On his latest ECM disc, Dark Eyes, Tomasz Stanko is fronting a decidedly European quintet, not to mention one with a Nordic slant. Pianist Alexi Tuomarila and drummer Olavi Louhivuori are Finnish, bassist Anders Christensen and guitarist Jakob Bro are Danish. So the band comes honestly to its echoing grooves and its arcing, lonely melodies. This is icy canyon music, in part.
But the canyons in tunes such as “Grand Central” and “Amsterdam Avenue” are the ones between tall Manhattan buildings. This has been Stanko’s contemporary achievement: to merge the too-often chilly European jazz sound with New York’s martini hipness. Who is the most famous jazz musician to be so insistently cool/hot? Another trumpeter you might have heard of named Davis…. It is inevitable that Stanko is compared to Miles, who is plainly a dominant influence. Both use silence effectively, and both primarily work the middle range of the trumpet. Stanko carves almost all his melodies from a lonely sound that is deeply tender rather than chilly–he is ultimately a romantic like Davis was.
The songs that are most romantic are both sonically beautiful and harmonically interesting. “Samba Nova” is, of course, influenced by time Stanko spent in Brazil, and it begins as an echoing ballad over a pedal tone. But halfway through it not only develops the distinctive skipping-light groove of Brazil, but also starts to move over a set of hip chord changes. The piano solo ripples with invention, but quietly, as if an exceptional Manhattan piano bar had suddenly emerged from a fog. Bro’s guitar solo here is ideally modulated between cool modernity and a knowing nod to Grant Green. “Grand Central” also uses a throbbing pedal tone, but the written melody jumps around happily, resulting in a set of pastel harmonies that move. This is not the clichéd ECM sound all by itself.
But there are pure ballads too, and they have a strong sense of searching. “So Nice” has a lovely, winding quality to its melody, with the band s-l-o-w-l-y steering your ear from color to color. Tuomarila plays with an even attack but no lack of rhythmic invention, which serves these slow tunes particularly well.

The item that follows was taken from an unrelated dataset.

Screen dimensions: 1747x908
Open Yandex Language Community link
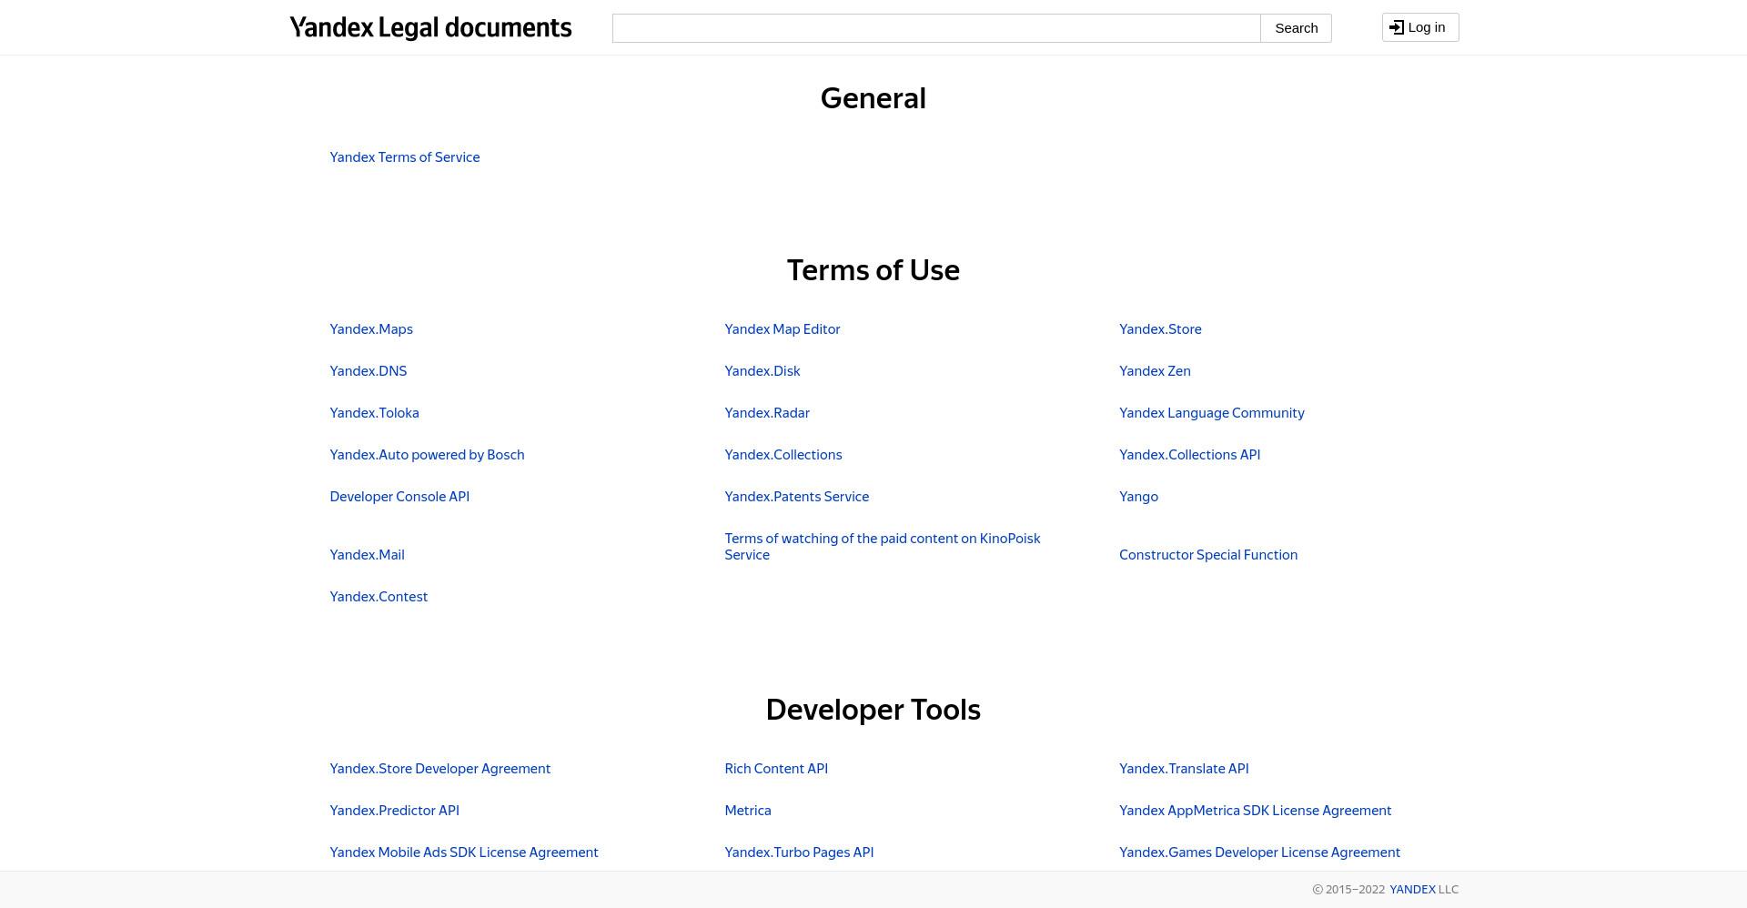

Stanko’s playing is the center of the sound of each tune. He carries the weight of each melody alone, with guitar or piano only sometimes sounding prominent in the head arrangements. When he solos, Stanko pushes his horn into a higher register and he attacks with a great freedom. As beautiful as this music is, Stanko is still practicing a high kind of free jazz. “The Dark Eyes of Martha Hirsch” gets cooking in the rhythm section, and Stanko starts growling out his notes, playing beyond the chord changes and inviting his band to practice the kind of elegant freedom that is all too rare in most jazz.
It remains true that this kind of European jazz feels bleached of blues feeling. There is lyrical and textural depth to it, no question, but some listeners will hear monotony in the insistent diatonic grace of this music. Careful attention reveals drama and even excitement, but it’s easy to let Stanko’s music turn into sonic wallpaper.
My recommendation here is to resist this urge. Dark Eyes can be a 3am stroll through Central Park–plenty eventful, if pensive and dramatically still. This is a cinematic music, and active listening makes every last gesture pay off.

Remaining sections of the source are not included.